[Stored entries]
--*--

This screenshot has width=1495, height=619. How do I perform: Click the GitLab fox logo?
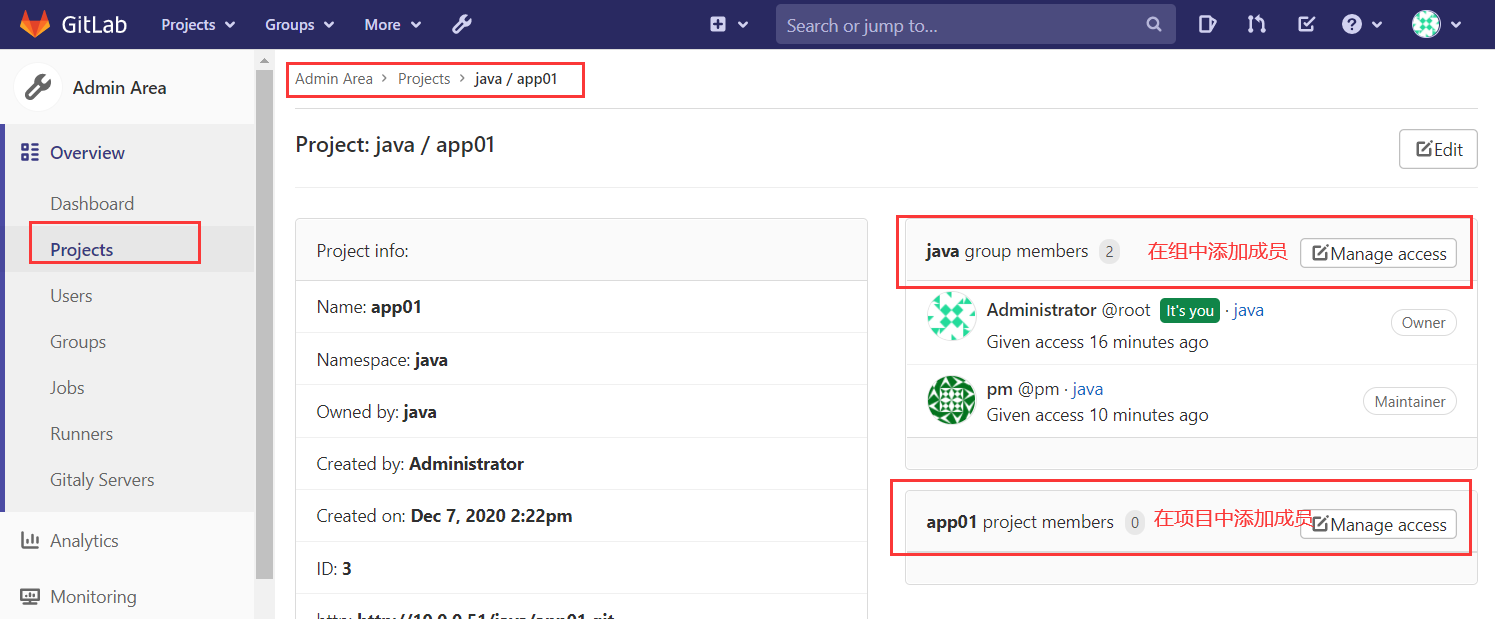35,24

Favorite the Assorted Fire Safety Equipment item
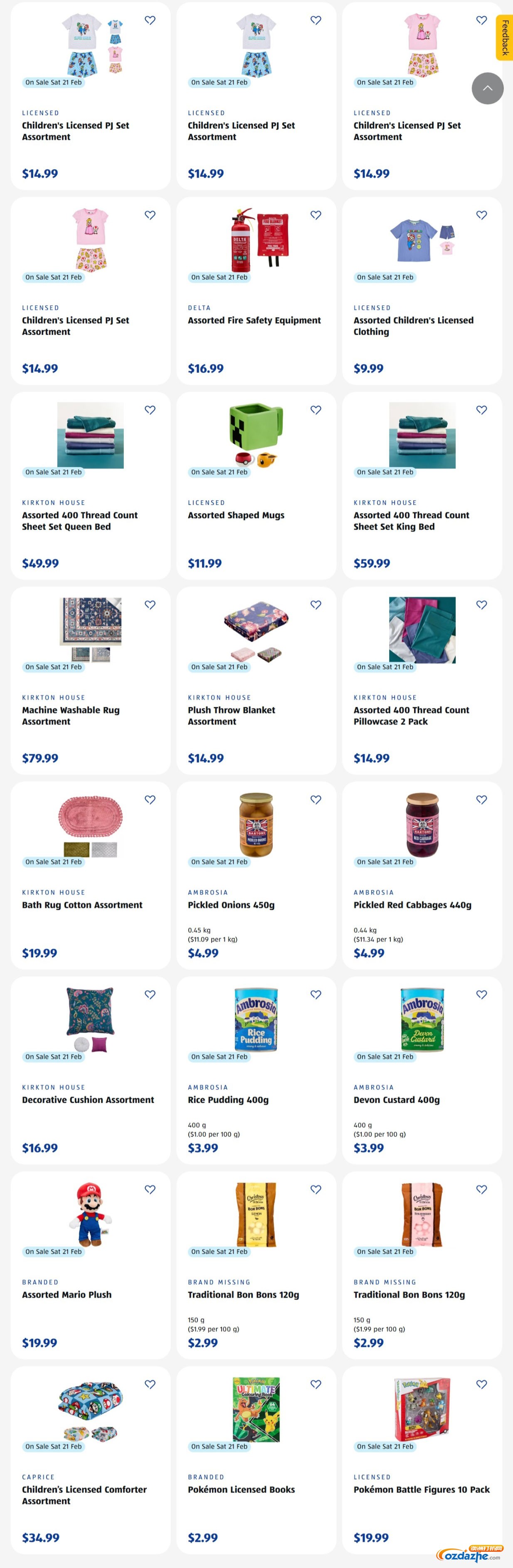tap(316, 215)
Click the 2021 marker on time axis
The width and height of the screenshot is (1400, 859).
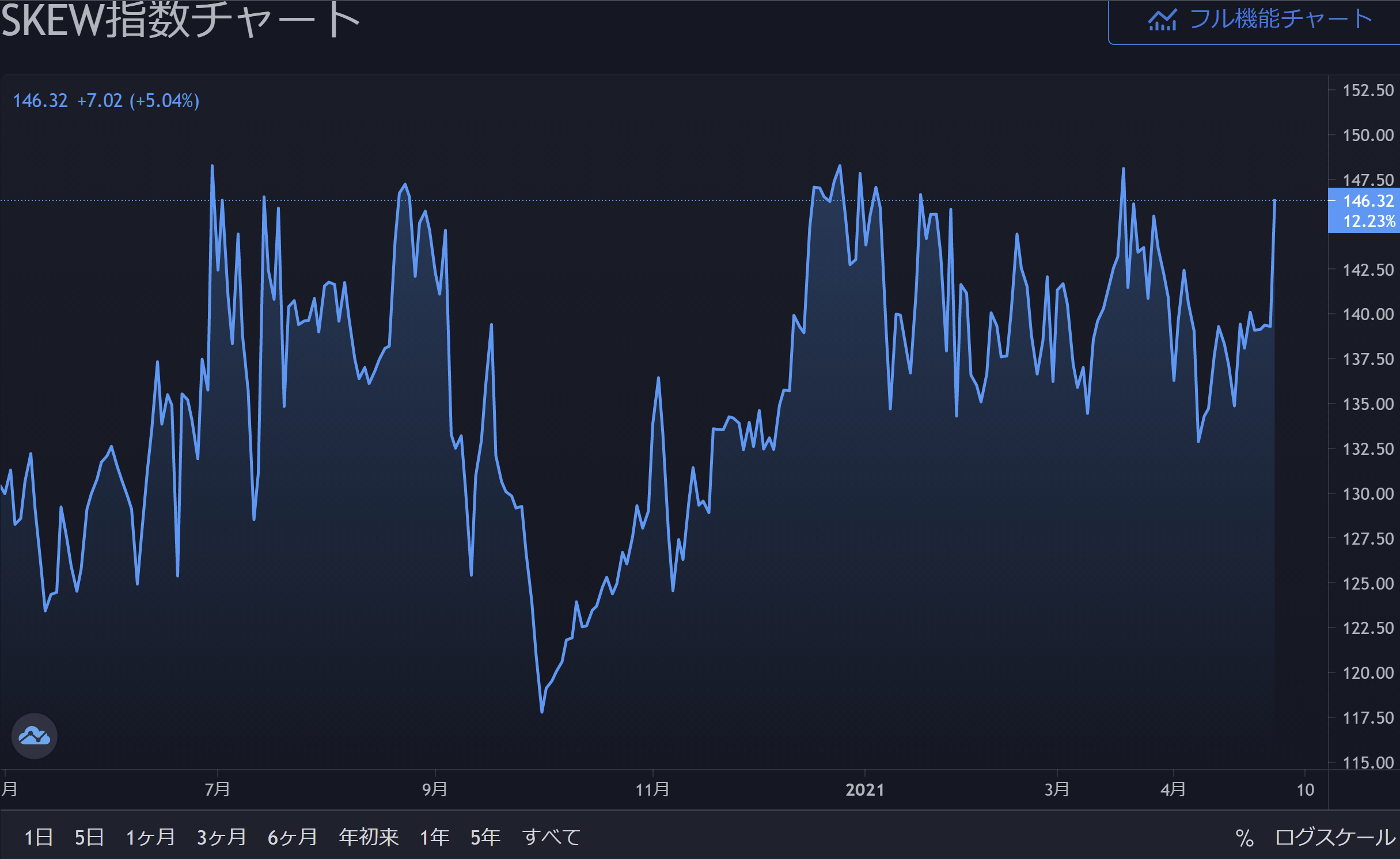pyautogui.click(x=864, y=789)
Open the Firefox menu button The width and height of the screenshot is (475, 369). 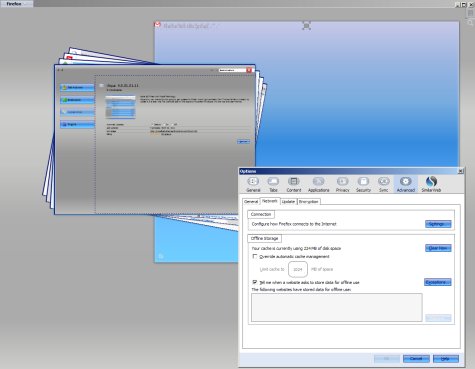(16, 4)
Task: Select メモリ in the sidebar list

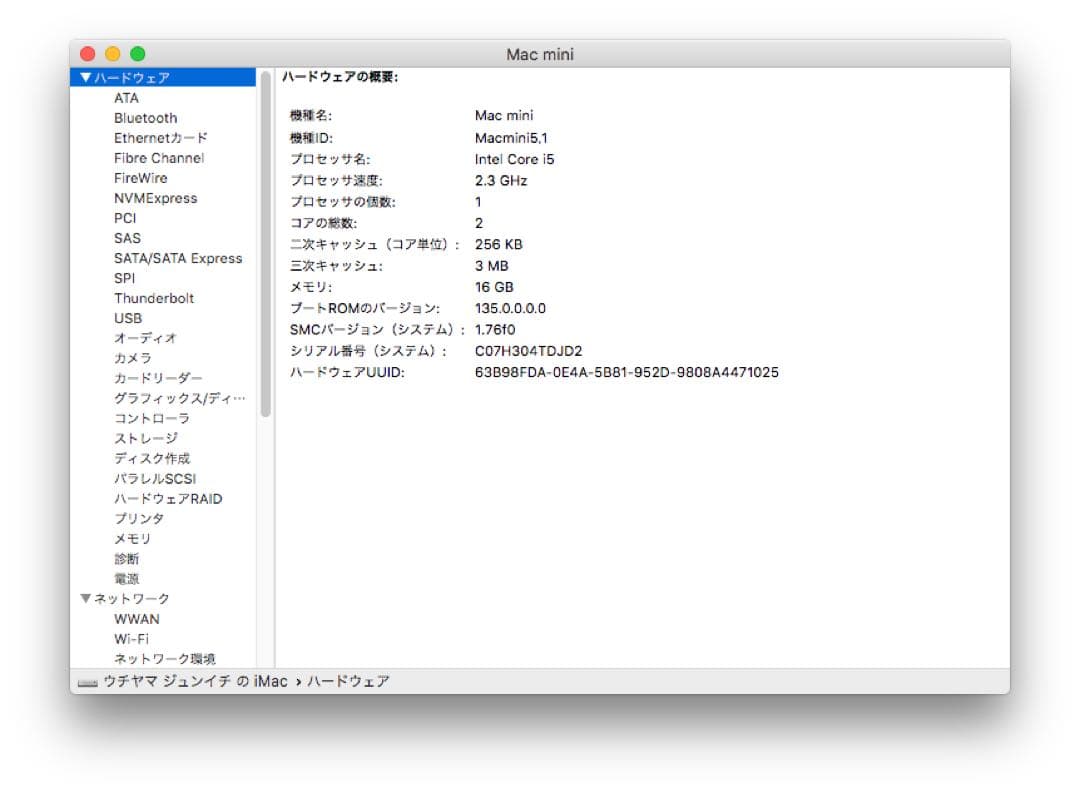Action: click(132, 539)
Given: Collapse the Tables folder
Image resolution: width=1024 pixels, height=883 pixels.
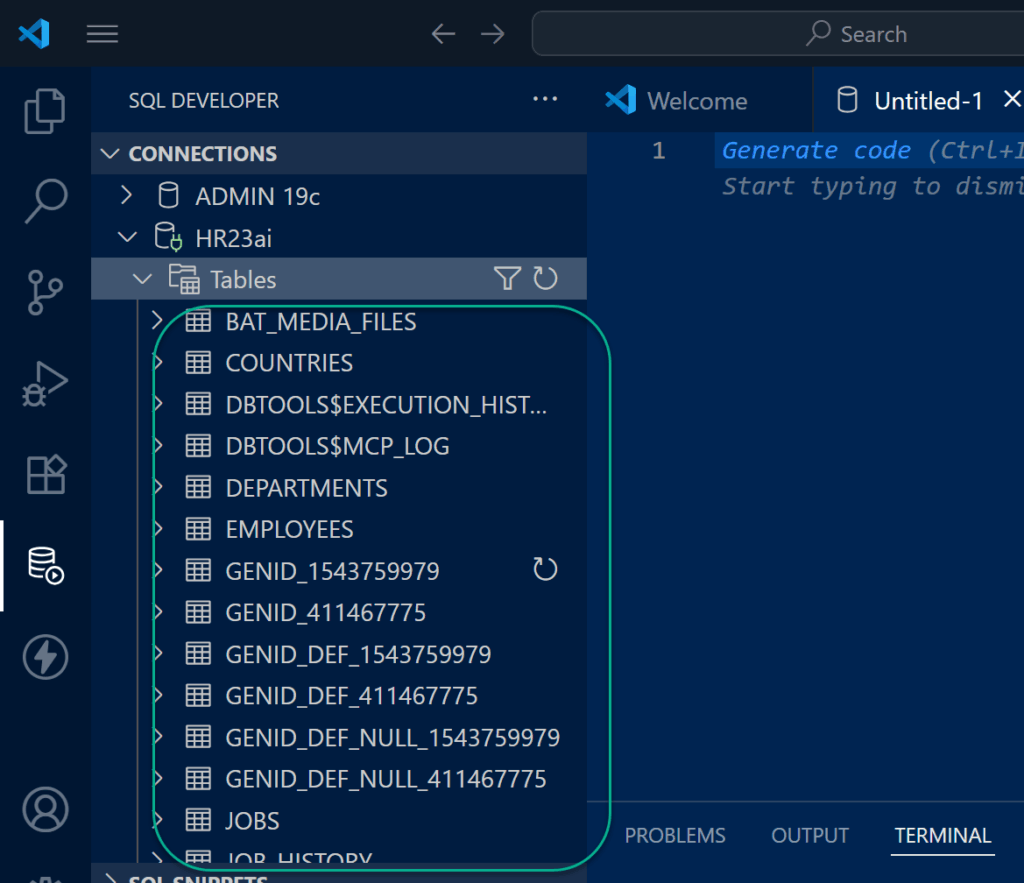Looking at the screenshot, I should click(144, 280).
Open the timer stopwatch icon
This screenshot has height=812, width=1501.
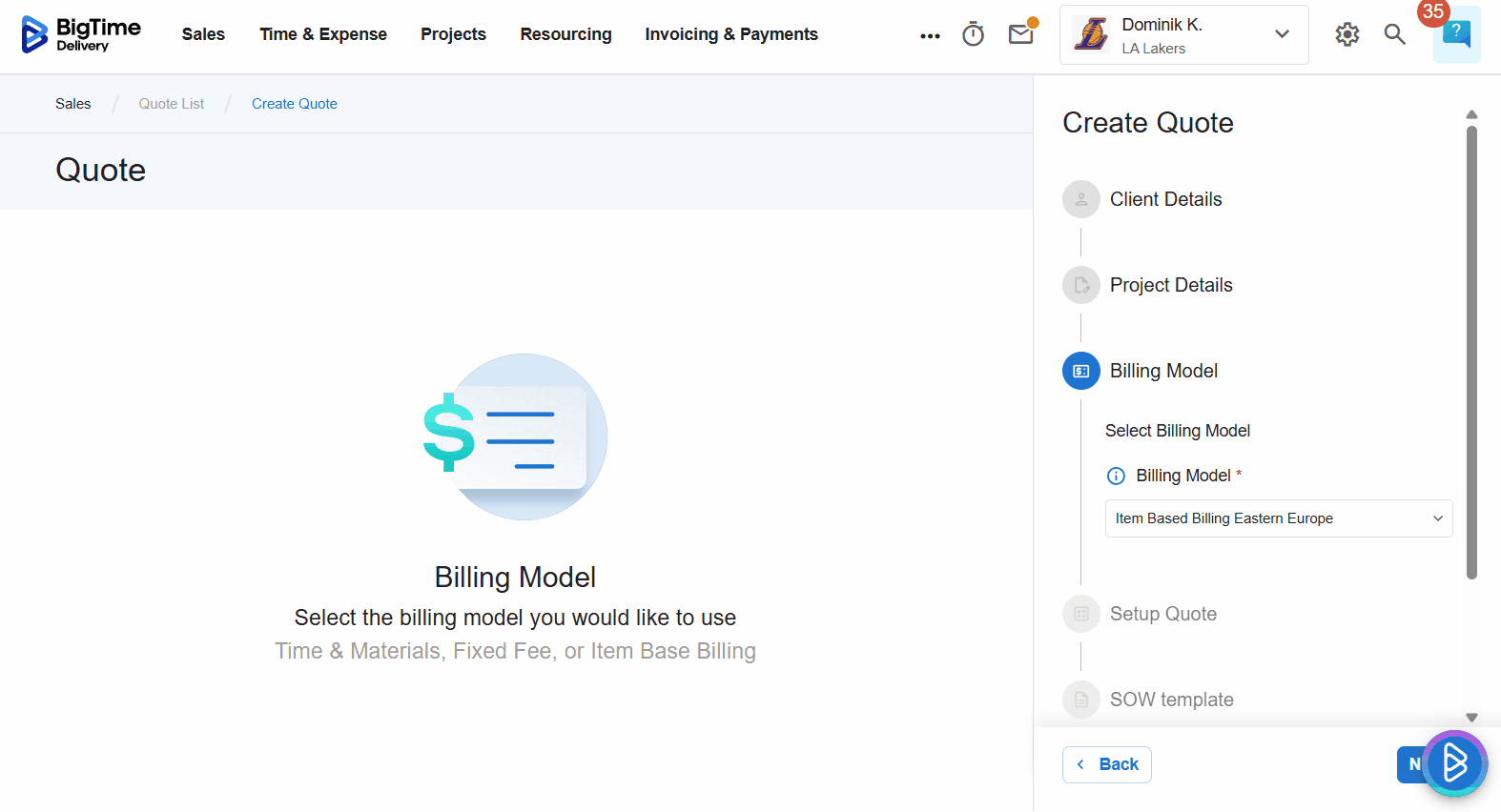click(973, 34)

--*--

STATED PROBLEM:
Copy the material word for word, starting at the line that contains "Task: Select メモリ in the sidebar list" and continuing through the last line of the material, with both ends included. Leave out the pictures.

EXERCISE OUTPUT:
Task: Select メモリ in the sidebar list

Action: click(132, 539)
Given: Collapse the Tables folder
Image resolution: width=1024 pixels, height=883 pixels.
Looking at the screenshot, I should click(144, 280).
Open the timer stopwatch icon
This screenshot has height=812, width=1501.
click(973, 34)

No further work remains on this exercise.